Chief Justice of the Hawaiʻi Supreme Court

Personal details
- Born: October 29, 1863 Grass Valley, California
- Died: January 22, 1948 (aged 84) Honolulu, Territory of Hawaii
- Party: Republican
- Spouse: Mary Dillingham Frear
- Occupation: Lawyer, Judge

= Walter F. Frear =

American judge

Walter Francis Frear (October 29, 1863 – January 22, 1948) was a lawyer and judge in the Kingdom of Hawaii and Republic of Hawaii, and the third Territorial Governor of Hawaii from 1907 to 1913.

==Life==
Frear was born October 29, 1863, in Grass Valley, California. His father, Reverend Walter Frear, was born in Poughkeepsie, New York August 16, 1828, graduated from Yale in 1851, came to the Kingdom of Hawaii as a missionary, and then lived in California when he was born. His mother was Frances Elmira Foster. The family returned to Honolulu in 1870, where his father was pastor of the Fort Street Church until 1881.
He graduated from Punahou School in 1881, Yale with a B.A. in 1885, and Yale law school in 1890.
On August 1, 1893, he married Mary Emma Dillingham, the daughter of industrialist Benjamin Dillingham. They had two daughters: Virginia (1900–?) and Margaret (1908–?).

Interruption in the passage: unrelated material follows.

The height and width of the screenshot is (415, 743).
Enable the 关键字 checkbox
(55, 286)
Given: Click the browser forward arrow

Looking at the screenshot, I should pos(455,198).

He was appointed as circuit judge on January 1, 1893, by Queen Liliʻuokalani. On March 7, 1893, he was promoted to serve on the Supreme Court of the Provisional Government. After the death of Albert Francis Judd,
on July 5, 1900, he became Chief Justice of the Supreme Court of what was then the Territory of Hawaii.

Frear was appointed governor after George R. Carter by President Theodore Roosevelt on August 15, 1907. Alfred S. Hartwell replaced him as chief justice. He was a member of the Republican Party of Hawaii. After the election of Woodrow Wilson, Frear was replaced by the first governor from the Democratic Party of Hawaii, Lucius Pinkham in November 1913. He died January 22, 1948, in Honolulu, Hawaii.

The Frears founded the Mary D. and Walter F. Frear Eleemosynary Trust to sponsor educational projects.
Frear Hall, a dormitory building built in the 1950s on the University of Hawaii at Manoa campus, was named after Governor Frear's wife Mary Dillingham Frear, a member of the University's Board of Regents from 1920 to 1943. The aging structure was demolished in 2006, to make way for a new dorm facility also called Frear Hall completed in the Summer of 2008.

The Frear home, known as “Arcadia,” was located at 1434 Punahou Street. It was built in 1907. Upon Mary's 1951 death it was donated to Punahou School. The property is currently occupied by Arcadia, a retirement residence.

The Frear Center, located at 1132 Bishop Street, was named after Walter and Mary Frear. It is a classroom building of Hawaii Pacific University, and was designed for information systems and computer science courses. The trust also supported Chaminade University of Honolulu.

==Personal life==
Frear's father died on May 25, 1922, in Oakland, California. His mother was Frances Elmira Foster (January 29, 1836, in Boston, Massachusetts-February 7, 1924, in Oakland, California), and he had five siblings: Lizzie Lavina Freer, Hugo P. Frear, Henrietta Frear, Philip Foster Frear, Caroline Frear. Lizzie married Edward Frederick Woodward, who served as mayor of Santa Rosa, California, and as a California state senator from 1903 to 1906. He was also named the surveyor of the Port of San Francisco in 1909.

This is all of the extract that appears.